* [Stated goal] Reproduce all of the data below word for word, omitting the pictures.

* [Working data]
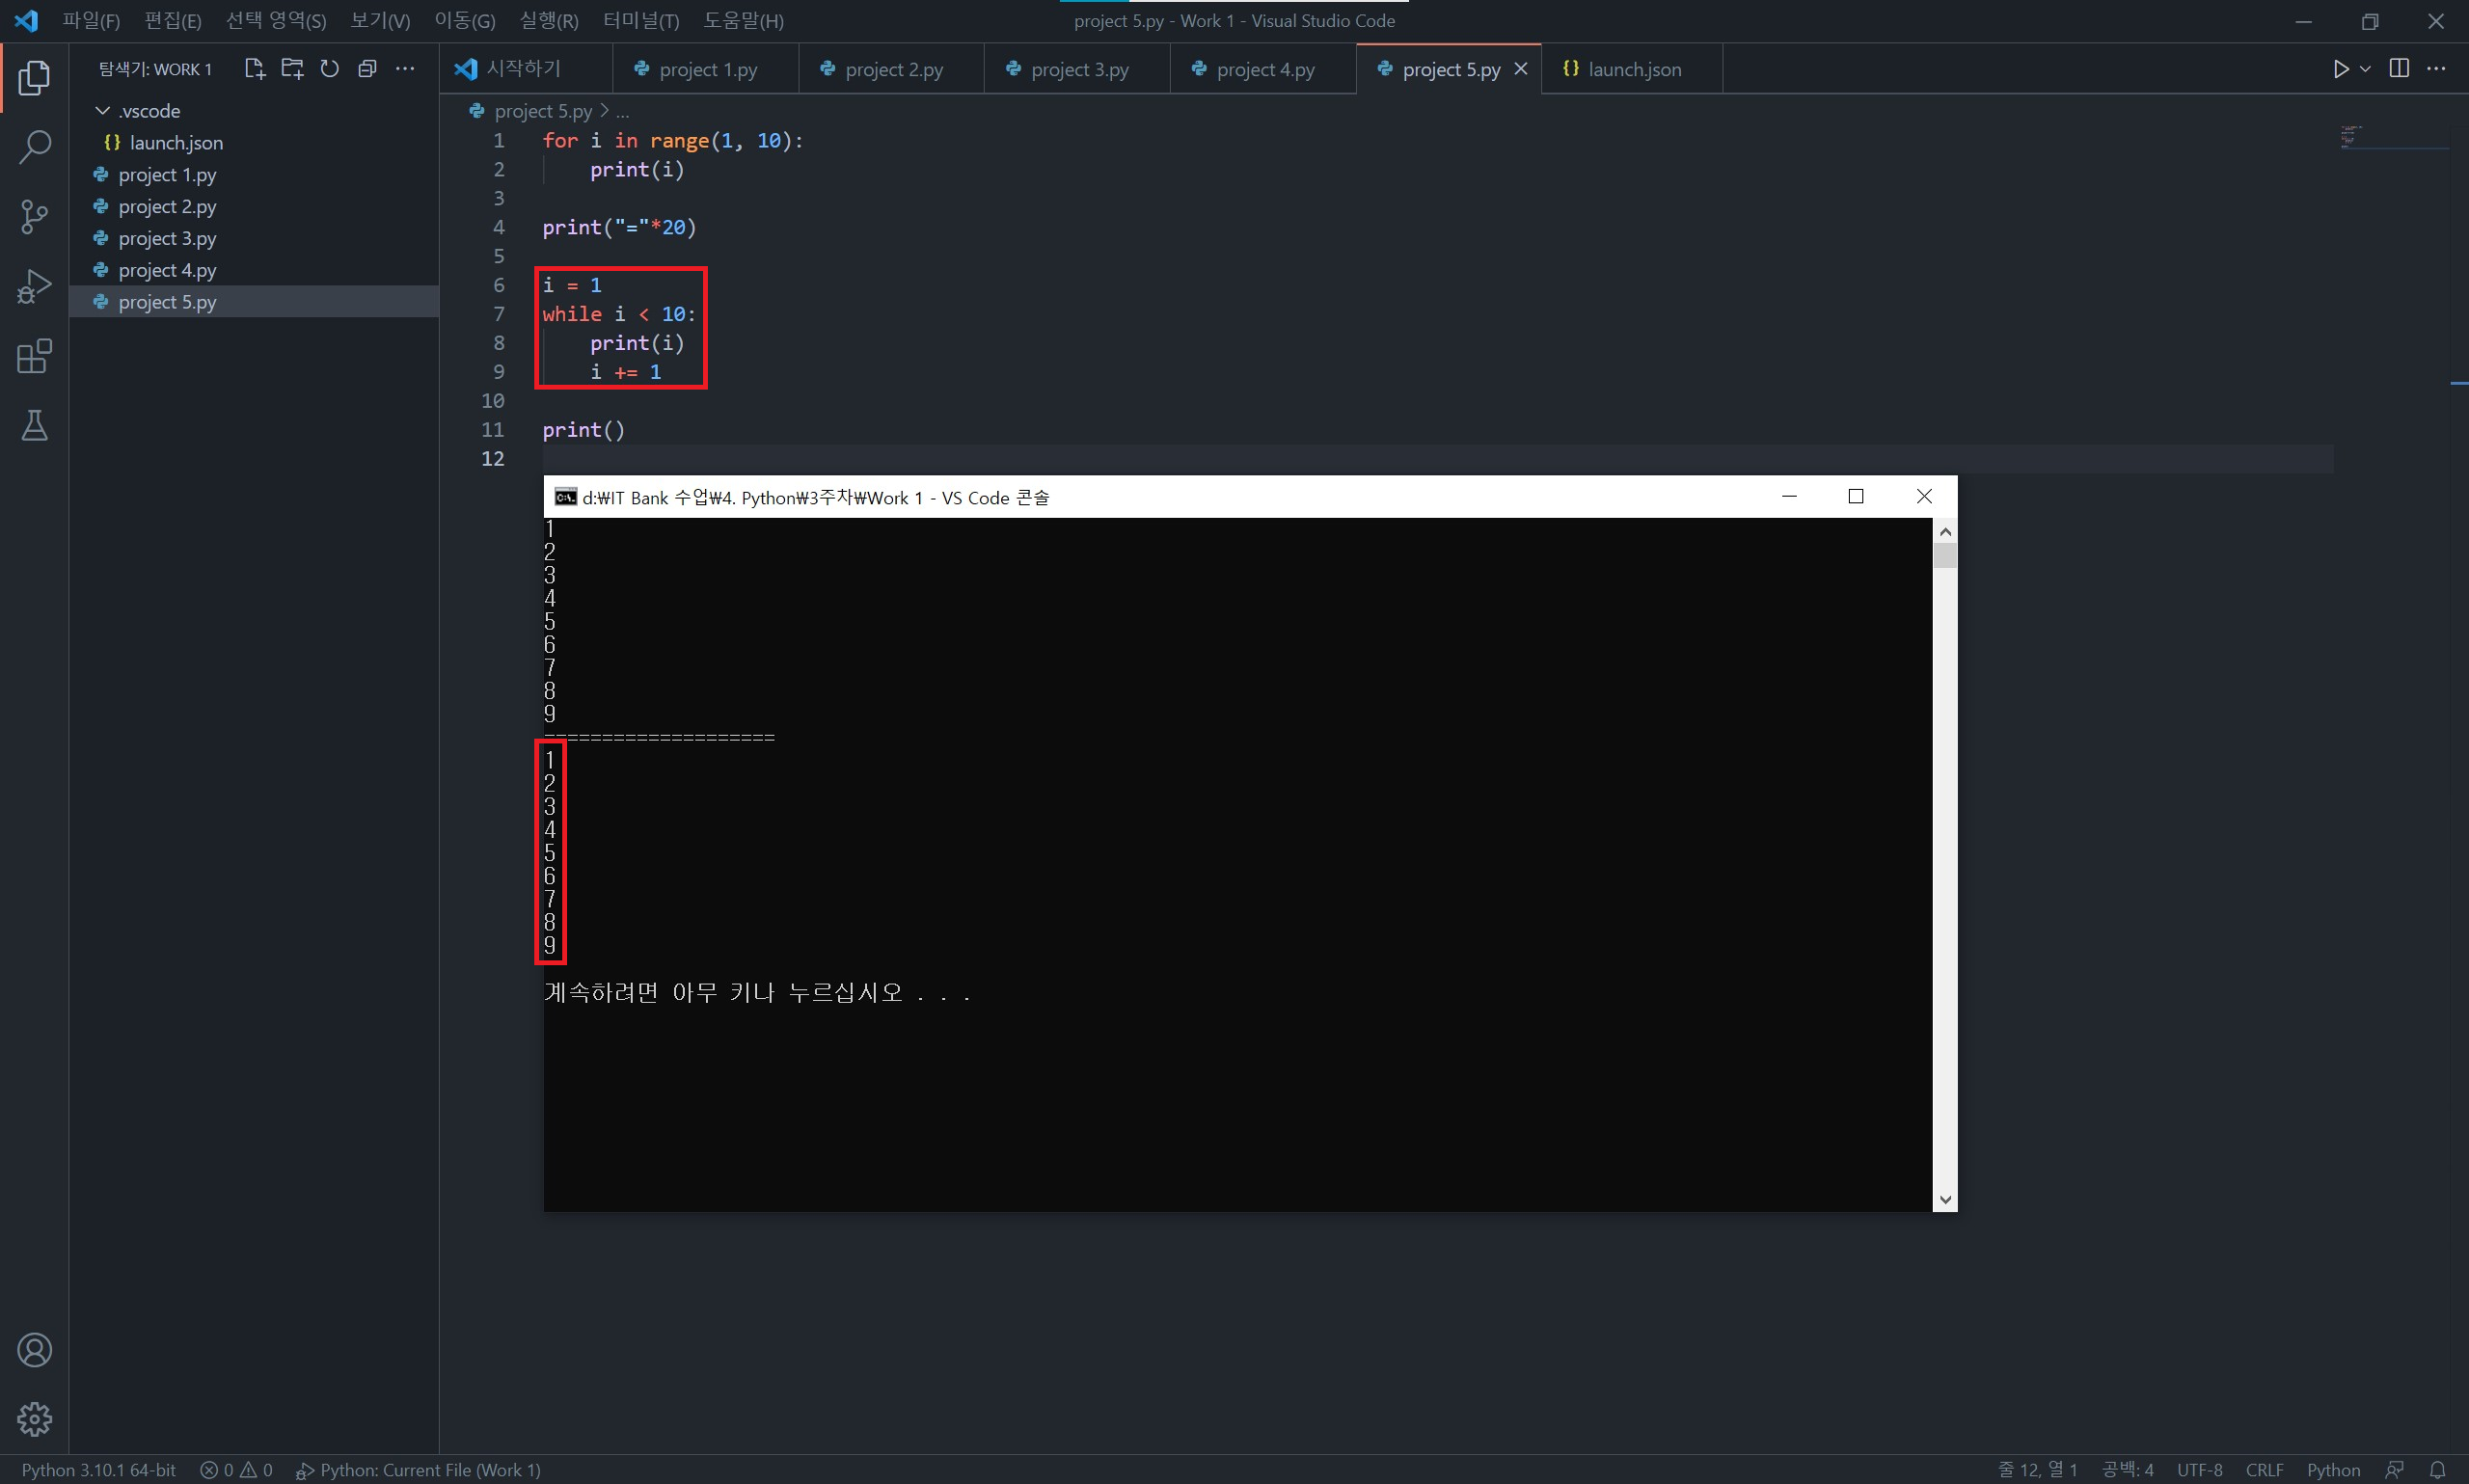Open the Testing flask icon view
The width and height of the screenshot is (2469, 1484).
coord(34,426)
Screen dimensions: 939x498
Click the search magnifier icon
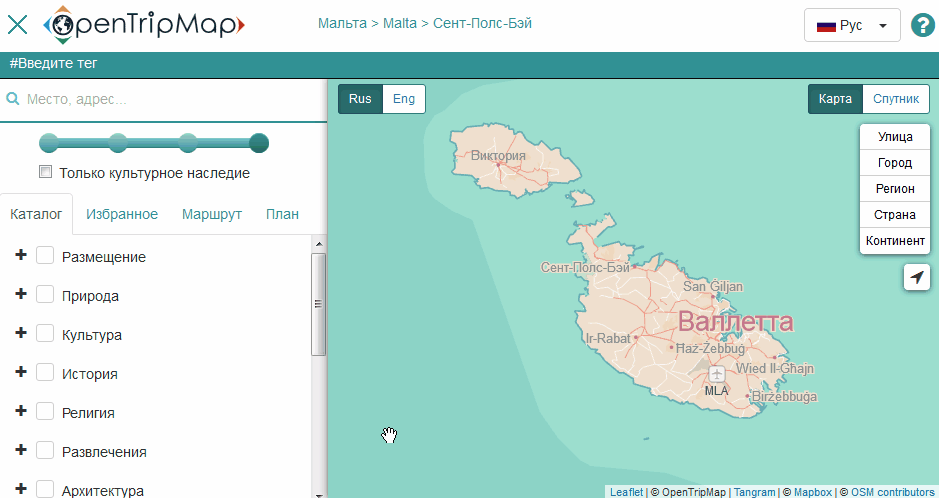13,100
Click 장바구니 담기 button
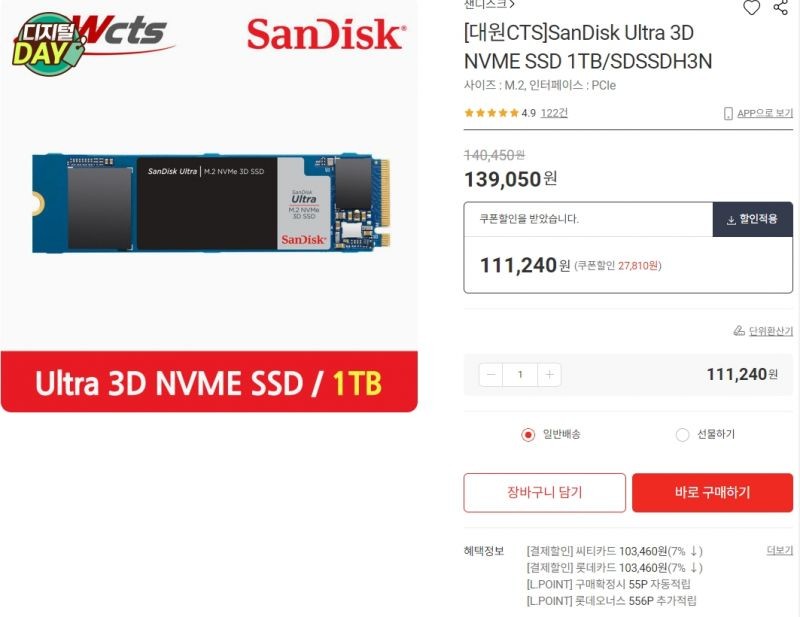The width and height of the screenshot is (800, 617). [544, 492]
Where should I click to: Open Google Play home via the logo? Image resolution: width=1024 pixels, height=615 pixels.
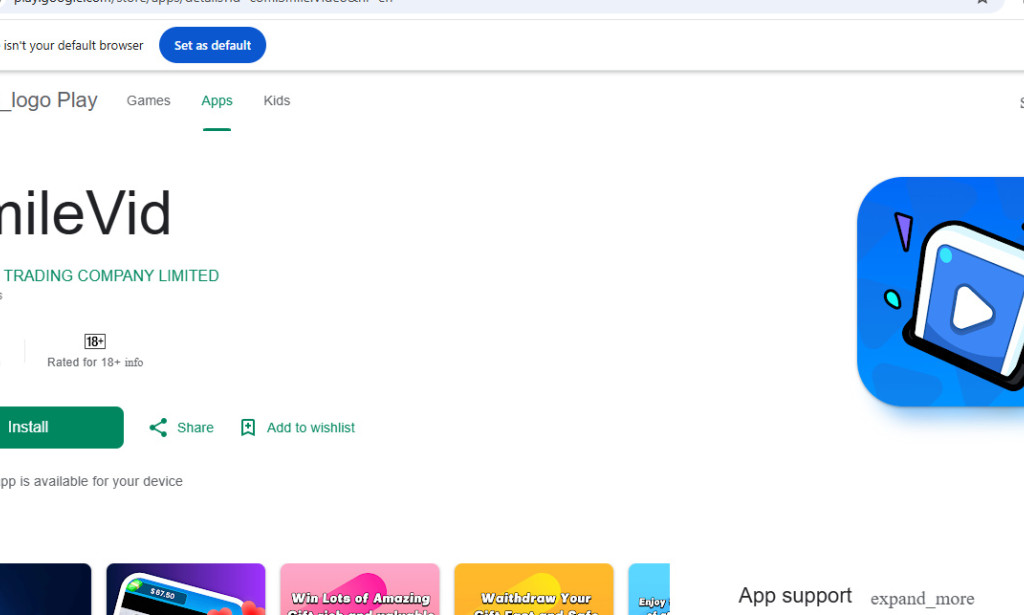tap(48, 101)
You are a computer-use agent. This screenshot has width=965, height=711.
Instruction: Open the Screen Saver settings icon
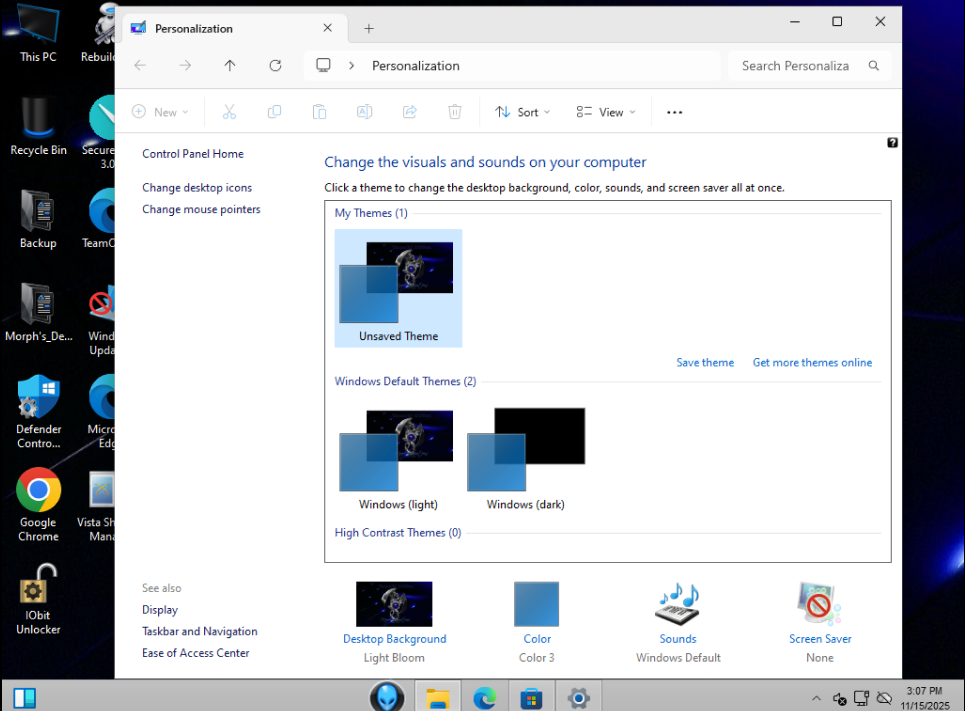[x=819, y=604]
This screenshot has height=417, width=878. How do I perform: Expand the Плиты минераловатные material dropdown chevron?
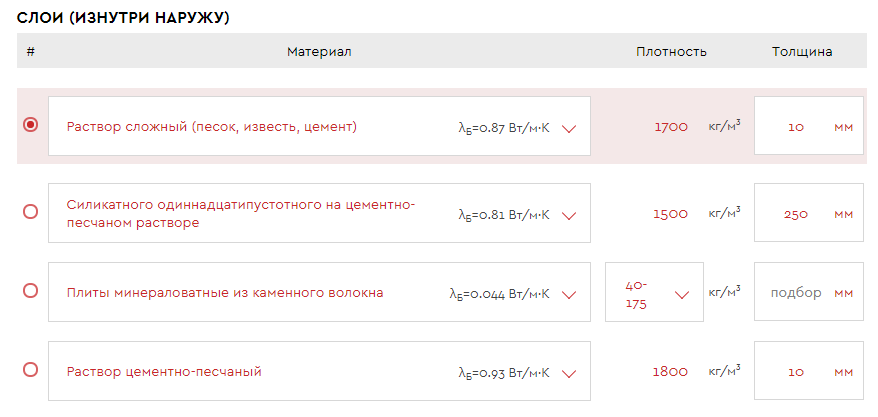(x=570, y=294)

* [Written answer]
Open the Testing flask icon view
The width and height of the screenshot is (2469, 1484).
coord(34,426)
Screen dimensions: 939x498
Click the search magnifier icon
13,100
Click 장바구니 담기 button
The width and height of the screenshot is (800, 617). [544, 492]
Where should I click to: Open Google Play home via the logo? Image resolution: width=1024 pixels, height=615 pixels.
tap(48, 101)
You are a computer-use agent. This screenshot has width=965, height=711.
Instruction: Open the Screen Saver settings icon
[x=819, y=604]
This screenshot has height=417, width=878. How do I perform: Expand the Плиты минераловатные material dropdown chevron?
(x=570, y=294)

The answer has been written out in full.